Adults sleep far better with a partner than they do alone, according to a new study from the University of Arizona. The research has revealed that people who usually sleep with a spouse or partner have less fatigue, less severe insomnia, and longer sleep duration compared to individuals who sleep by themselves.
In addition, study participants who slept with a partner reported falling asleep faster and had a lower risk of sleep apnea. Furthermore, the results showed that sleeping with a partner was associated with lower depression, anxiety, and stress scores, and greater social support and life satisfaction.
Meanwhile, sleeping alone was associated with a higher risk of depression, less social support, and less life satisfaction.
“Sleeping with a romantic partner or spouse shows to have great benefits on sleep health including reduced sleep apnea risk, sleep insomnia severity, and overall improvement in sleep quality,” said study lead author Brandon Fuentes.

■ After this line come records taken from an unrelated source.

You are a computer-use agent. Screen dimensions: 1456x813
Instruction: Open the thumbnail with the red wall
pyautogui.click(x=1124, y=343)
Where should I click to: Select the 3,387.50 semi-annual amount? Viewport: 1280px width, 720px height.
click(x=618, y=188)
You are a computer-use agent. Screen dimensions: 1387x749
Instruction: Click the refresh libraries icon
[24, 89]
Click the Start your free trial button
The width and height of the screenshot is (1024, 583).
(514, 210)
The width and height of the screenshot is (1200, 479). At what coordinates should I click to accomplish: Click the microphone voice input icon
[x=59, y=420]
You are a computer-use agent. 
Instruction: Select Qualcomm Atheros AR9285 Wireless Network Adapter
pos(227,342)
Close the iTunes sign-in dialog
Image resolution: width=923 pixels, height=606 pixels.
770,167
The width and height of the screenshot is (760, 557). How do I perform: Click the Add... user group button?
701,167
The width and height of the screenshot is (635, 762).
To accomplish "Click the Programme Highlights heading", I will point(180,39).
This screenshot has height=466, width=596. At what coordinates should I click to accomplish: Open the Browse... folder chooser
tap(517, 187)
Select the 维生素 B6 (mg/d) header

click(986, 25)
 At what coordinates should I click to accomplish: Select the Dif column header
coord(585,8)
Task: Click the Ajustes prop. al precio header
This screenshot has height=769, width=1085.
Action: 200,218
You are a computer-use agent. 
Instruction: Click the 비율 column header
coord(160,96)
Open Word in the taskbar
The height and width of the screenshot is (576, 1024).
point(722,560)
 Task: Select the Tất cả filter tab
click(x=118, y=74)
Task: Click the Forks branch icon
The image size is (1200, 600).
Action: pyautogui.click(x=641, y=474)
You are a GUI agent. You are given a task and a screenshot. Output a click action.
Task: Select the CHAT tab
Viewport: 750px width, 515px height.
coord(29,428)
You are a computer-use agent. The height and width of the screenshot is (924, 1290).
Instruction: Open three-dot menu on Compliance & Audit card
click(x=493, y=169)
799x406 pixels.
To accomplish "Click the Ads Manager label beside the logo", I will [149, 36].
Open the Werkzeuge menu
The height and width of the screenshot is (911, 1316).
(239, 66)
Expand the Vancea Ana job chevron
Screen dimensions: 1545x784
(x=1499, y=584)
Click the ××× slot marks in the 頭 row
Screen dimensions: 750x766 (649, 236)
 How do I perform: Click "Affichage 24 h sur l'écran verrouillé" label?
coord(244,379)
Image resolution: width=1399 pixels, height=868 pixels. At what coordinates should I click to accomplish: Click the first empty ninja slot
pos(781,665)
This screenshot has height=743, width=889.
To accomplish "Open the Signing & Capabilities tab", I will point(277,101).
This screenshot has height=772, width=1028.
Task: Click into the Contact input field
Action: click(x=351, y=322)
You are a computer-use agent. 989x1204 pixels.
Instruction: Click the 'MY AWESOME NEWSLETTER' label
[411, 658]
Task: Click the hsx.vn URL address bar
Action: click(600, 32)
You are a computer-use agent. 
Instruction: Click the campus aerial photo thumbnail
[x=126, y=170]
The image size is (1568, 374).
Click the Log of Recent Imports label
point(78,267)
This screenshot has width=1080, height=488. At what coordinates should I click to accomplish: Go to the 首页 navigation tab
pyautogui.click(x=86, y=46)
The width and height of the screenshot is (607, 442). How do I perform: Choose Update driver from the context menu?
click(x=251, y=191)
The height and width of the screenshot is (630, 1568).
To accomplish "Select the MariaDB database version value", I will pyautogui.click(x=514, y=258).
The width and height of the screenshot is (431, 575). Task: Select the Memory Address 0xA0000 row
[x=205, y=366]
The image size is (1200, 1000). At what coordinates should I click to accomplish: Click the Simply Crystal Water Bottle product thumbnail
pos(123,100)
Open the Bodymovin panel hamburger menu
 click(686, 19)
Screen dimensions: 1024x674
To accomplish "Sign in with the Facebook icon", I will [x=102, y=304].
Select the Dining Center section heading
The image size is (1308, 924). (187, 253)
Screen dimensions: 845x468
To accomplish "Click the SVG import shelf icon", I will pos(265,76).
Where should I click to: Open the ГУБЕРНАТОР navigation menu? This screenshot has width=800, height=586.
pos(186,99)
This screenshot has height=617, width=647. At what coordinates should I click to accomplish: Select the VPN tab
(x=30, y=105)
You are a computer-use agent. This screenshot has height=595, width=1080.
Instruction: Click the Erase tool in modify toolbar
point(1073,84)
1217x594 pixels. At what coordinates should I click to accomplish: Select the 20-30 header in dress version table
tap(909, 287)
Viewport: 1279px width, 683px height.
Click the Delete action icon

The analysis was focused on data collected in the Sleep and Health Activity, Diet, Environment, and Socialization (SHADES) study, which involved more than 1,000 adults in southeastern Pennsylvania.
“Very few research studies explore this, but our findings suggest that whether we sleep alone or with a partner, family member, or pet may impact our sleep health,” said senior study author Dr. Michael Grandner, director of the Sleep and Health Research Program at the University of Arizona. “We were very surprised to find out just how important this could be.”
The researchers also found that sleeping with a child did not produce the same benefits. Parents who often slept in a bed with their child had a greater risk of severe insomnia and sleep apnea, and also had less control over their sleep. In addition, sleeping with a child in the bed was associated with more stress.
The study abstract is published in an online supplement of the journal Sleep. The research was presented during SLEEP 2022, the annual meeting of the Associated Professional Sleep Societies.